Material provided>
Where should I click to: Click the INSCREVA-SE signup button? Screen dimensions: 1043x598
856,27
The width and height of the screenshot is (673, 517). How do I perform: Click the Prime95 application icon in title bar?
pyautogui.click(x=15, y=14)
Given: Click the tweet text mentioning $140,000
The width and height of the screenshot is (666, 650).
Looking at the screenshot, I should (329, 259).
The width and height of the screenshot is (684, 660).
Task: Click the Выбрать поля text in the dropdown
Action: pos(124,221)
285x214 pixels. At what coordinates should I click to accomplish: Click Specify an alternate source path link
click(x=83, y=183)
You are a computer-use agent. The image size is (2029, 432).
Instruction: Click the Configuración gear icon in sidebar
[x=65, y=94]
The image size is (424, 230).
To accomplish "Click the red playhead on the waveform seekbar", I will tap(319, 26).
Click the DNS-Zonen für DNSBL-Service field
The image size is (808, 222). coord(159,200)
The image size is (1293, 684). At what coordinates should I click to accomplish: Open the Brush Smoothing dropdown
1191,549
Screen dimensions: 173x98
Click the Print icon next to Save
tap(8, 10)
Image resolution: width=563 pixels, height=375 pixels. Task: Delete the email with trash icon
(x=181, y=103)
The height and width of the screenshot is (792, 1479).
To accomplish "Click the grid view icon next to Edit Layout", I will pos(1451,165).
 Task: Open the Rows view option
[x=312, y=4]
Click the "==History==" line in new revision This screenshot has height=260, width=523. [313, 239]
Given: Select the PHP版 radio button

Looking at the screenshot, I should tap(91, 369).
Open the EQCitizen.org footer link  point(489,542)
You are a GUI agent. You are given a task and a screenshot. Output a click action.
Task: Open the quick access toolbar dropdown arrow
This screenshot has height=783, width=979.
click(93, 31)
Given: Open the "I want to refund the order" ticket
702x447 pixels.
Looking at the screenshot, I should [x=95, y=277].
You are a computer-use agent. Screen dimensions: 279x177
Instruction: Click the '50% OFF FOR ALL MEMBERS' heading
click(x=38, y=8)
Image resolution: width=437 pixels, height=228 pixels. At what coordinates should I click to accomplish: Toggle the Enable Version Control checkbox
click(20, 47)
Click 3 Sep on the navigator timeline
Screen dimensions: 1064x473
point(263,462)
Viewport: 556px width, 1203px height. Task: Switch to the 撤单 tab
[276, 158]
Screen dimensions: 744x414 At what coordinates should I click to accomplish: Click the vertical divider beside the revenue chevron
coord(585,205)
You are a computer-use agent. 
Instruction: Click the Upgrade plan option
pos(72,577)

Your instructions>
Give every entry again in full, precisely as written above.

Response to this task>
Where should I click to: Click the INSCREVA-SE signup button? Screen dimensions: 1043x598
856,27
The width and height of the screenshot is (673, 517). How do I perform: Click the Prime95 application icon in title bar?
pyautogui.click(x=15, y=14)
Given: Click the tweet text mentioning $140,000
The width and height of the screenshot is (666, 650).
Looking at the screenshot, I should (329, 259).
The width and height of the screenshot is (684, 660).
Task: Click the Выбрать поля text in the dropdown
Action: pos(124,221)
285x214 pixels. At what coordinates should I click to accomplish: Click Specify an alternate source path link
click(x=83, y=183)
You are a computer-use agent. The image size is (2029, 432).
Instruction: Click the Configuración gear icon in sidebar
[x=65, y=94]
The image size is (424, 230).
To accomplish "Click the red playhead on the waveform seekbar", I will tap(319, 26).
Click the DNS-Zonen für DNSBL-Service field
The image size is (808, 222). coord(159,200)
The image size is (1293, 684). At what coordinates should I click to accomplish: Open the Brush Smoothing dropdown
1191,549
Screen dimensions: 173x98
Click the Print icon next to Save
tap(8, 10)
Image resolution: width=563 pixels, height=375 pixels. Task: Delete the email with trash icon
(x=181, y=103)
The height and width of the screenshot is (792, 1479).
To accomplish "Click the grid view icon next to Edit Layout", I will pos(1451,165).
 Task: Open the Rows view option
[x=312, y=4]
Click the "==History==" line in new revision This screenshot has height=260, width=523. [313, 239]
Given: Select the PHP版 radio button

Looking at the screenshot, I should tap(91, 369).
Open the EQCitizen.org footer link  point(489,542)
You are a GUI agent. You are given a task and a screenshot. Output a click action.
Task: Open the quick access toolbar dropdown arrow
This screenshot has height=783, width=979.
click(93, 31)
Given: Open the "I want to refund the order" ticket
702x447 pixels.
Looking at the screenshot, I should [x=95, y=277].
You are a computer-use agent. Screen dimensions: 279x177
Instruction: Click the '50% OFF FOR ALL MEMBERS' heading
click(x=38, y=8)
Image resolution: width=437 pixels, height=228 pixels. At what coordinates should I click to accomplish: Toggle the Enable Version Control checkbox
click(20, 47)
Click 3 Sep on the navigator timeline
Screen dimensions: 1064x473
point(263,462)
Viewport: 556px width, 1203px height. Task: Switch to the 撤单 tab
[276, 158]
Screen dimensions: 744x414 At what coordinates should I click to accomplish: Click the vertical divider beside the revenue chevron
coord(585,205)
You are a computer-use agent. 
Instruction: Click the Upgrade plan option
pos(72,577)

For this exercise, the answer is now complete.